Asha' story is not unique. Januaria, another program beneficiary, battled not only the trauma of displacement but also health issues. The safe space provided not just a listening ear, but also the resources to address her needs. A cash grant coupled with guidance on business management empowered her to launch a knitting business. Now Januaria not only supports her family but also uses her skills to empower others, teaching knitting to child mothers and school dropouts. In 2023 Januaria equipped 36 teenage mothers and school dropouts in her community with knitting and handcraft making skills, enabling them to look beyond their challenges and engage into productive lives.

But perhaps the most profound impact of the safe spaces lies in the ripple effect it has on communities. Through community awareness sessions and economic empowerment initiatives, the safe spaces are not only breaking the cycle of violence but also fostering a culture of resilience and solidarity. In Juru Subbase camp in Nakivale Settlement, New Hope Village Savings and Loan Association has emerged as a lifeline for its members, offering not only financial stability but also a pathway to brighter futures.

"When we first came together as a group, we lacked the financial literacy and management skills needed to navigate the complexities of entrepreneurship," recalls Francoise, a proud member of the association. "But through the support and guidance offered at the Juru safe space, we began to chart a new course—a course filled with promise and opportunity."

In 2023, the group received a much-needed cash grant of USD 54, a lifeline that would propel them towards newfound prosperity. With the financial literacy and management skills they had gained from the program, they purchased raw materials for making baskets—a venture that would soon yield remarkable dividends. With earnings totaling USD 802, the association members found themselves not only financially secure but also poised for a brighter future. Each member received a share of the profits, USD 32, a windfall that would change their lives in profound ways.

For Francoise, the impact of this windfall was immediate and profound. "I used the money to purchase solar lighting equipment," she shares, her voice brimming with excitement. "Now, my children can study at night, uninterrupted by the darkness that once enveloped our home. This, I believe, will boost their academic performance and pave the way for a brighter future."

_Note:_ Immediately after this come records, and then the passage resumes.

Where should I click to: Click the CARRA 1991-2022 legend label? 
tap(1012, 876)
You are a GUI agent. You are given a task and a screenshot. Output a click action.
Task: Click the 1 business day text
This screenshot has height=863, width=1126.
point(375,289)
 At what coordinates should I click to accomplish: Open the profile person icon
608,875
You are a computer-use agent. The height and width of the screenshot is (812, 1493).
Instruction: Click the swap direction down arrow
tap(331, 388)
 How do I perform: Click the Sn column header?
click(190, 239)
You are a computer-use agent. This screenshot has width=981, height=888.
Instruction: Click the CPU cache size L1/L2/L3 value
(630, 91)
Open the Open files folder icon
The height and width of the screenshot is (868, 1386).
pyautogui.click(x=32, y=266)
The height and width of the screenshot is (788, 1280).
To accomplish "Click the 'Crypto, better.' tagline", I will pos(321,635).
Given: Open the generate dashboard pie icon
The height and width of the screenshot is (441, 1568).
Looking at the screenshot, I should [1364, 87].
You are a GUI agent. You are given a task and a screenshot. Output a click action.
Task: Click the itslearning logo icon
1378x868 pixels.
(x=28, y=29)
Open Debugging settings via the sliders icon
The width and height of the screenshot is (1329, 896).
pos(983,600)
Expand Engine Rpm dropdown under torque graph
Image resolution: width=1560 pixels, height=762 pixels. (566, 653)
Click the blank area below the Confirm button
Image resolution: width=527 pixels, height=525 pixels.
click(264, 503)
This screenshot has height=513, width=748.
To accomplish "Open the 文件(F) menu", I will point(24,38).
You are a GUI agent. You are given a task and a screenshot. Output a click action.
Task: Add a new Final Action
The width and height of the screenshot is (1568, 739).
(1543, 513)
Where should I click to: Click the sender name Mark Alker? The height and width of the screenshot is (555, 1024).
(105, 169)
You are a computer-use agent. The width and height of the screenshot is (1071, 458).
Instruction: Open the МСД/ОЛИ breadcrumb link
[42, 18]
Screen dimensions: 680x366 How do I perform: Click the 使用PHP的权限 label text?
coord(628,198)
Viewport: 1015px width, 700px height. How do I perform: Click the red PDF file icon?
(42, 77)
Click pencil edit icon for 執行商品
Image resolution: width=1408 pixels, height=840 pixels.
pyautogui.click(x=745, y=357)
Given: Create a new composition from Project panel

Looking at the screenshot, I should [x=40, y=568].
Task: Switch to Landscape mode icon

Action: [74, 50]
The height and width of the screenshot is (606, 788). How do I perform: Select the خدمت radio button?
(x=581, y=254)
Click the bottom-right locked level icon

Safe spaces are not merely physical structures; they are cornerstones of hope. By providing a safe haven for healing, fostering economic empowerment, and promoting a culture of respect for women's rights, these spaces are empowering refugee women to not just survive, but to thrive. Their stories are a powerful testament to the resilience of the human spirit and the transformative potential of investing in the well-being of women and girls.